When `fastembed` is used in a GPU environment alongside `onnxruntime-gpu`, the `CUDAExecutionProvider` silently disappears at runtime because pip/uv end up installing **both** `onnxruntime` (CPU) and `onnxruntime-gpu` simultaneously. Since both packages install into the same `site-packages/onnxruntime/` directory, whichever is installed last wins — and in practice the CPU build's `onnxruntime_pybind11_state.so` overwrites the GPU build's, stripping `CUDAExecutionProvider` from the available providers list.

## Root cause

`fastembed` declares a hard dependency on `onnxruntime > 1.20.0` (by name).
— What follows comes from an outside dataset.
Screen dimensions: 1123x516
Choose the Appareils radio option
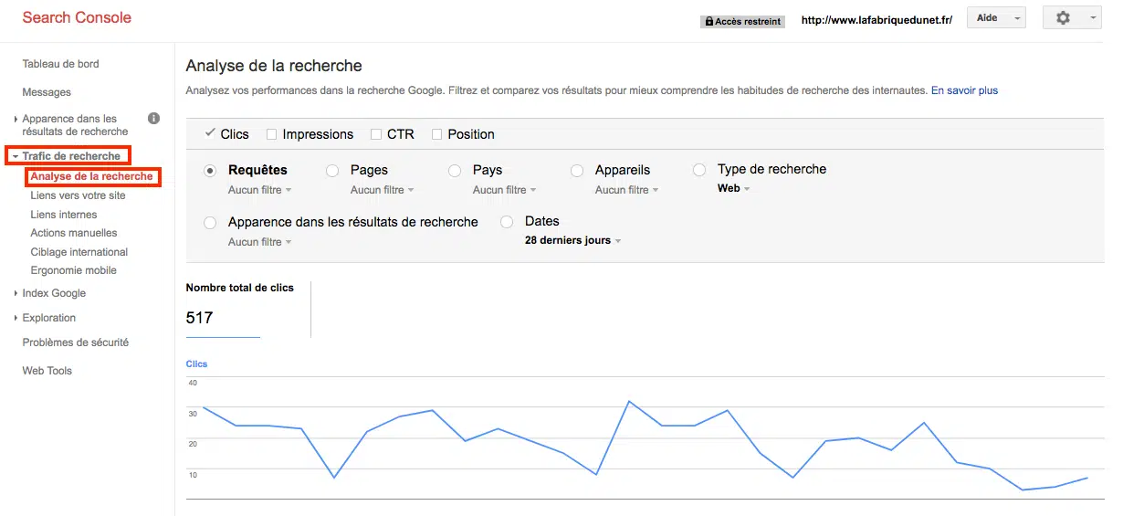coord(577,171)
Until `onnxruntime-gpu` ~1.19.x, the GPU wheel declared `Provides-Dist: onnxruntime` in its metadata, which instructed pip/uv that `onnxruntime-gpu` satisfies any `onnxruntime` requirement. **This metadata is absent from `onnxruntime-gpu >= 1.20.0`** (confirmed in 1.24.2). As a result:

1. uv resolves `onnxruntime > 1.20.0` → installs `onnxruntime==1.24.2` (CPU build)
2. User also has `onnxruntime-gpu==1.24.2` in their project requirements
3. Both install to `site-packages/onnxruntime/`; the CPU `onnxruntime_pybind11_state.so` overwrites the GPU one
4. `ort.get_available_providers()` returns `['CPUExecutionProvider']` instead of `['CUDAExecutionProvider', 'CPUExecutionProvider']`

The failure mode is **silent** — no import error, no warning, just no GPU acceleration.

## Minimal repro (Docker)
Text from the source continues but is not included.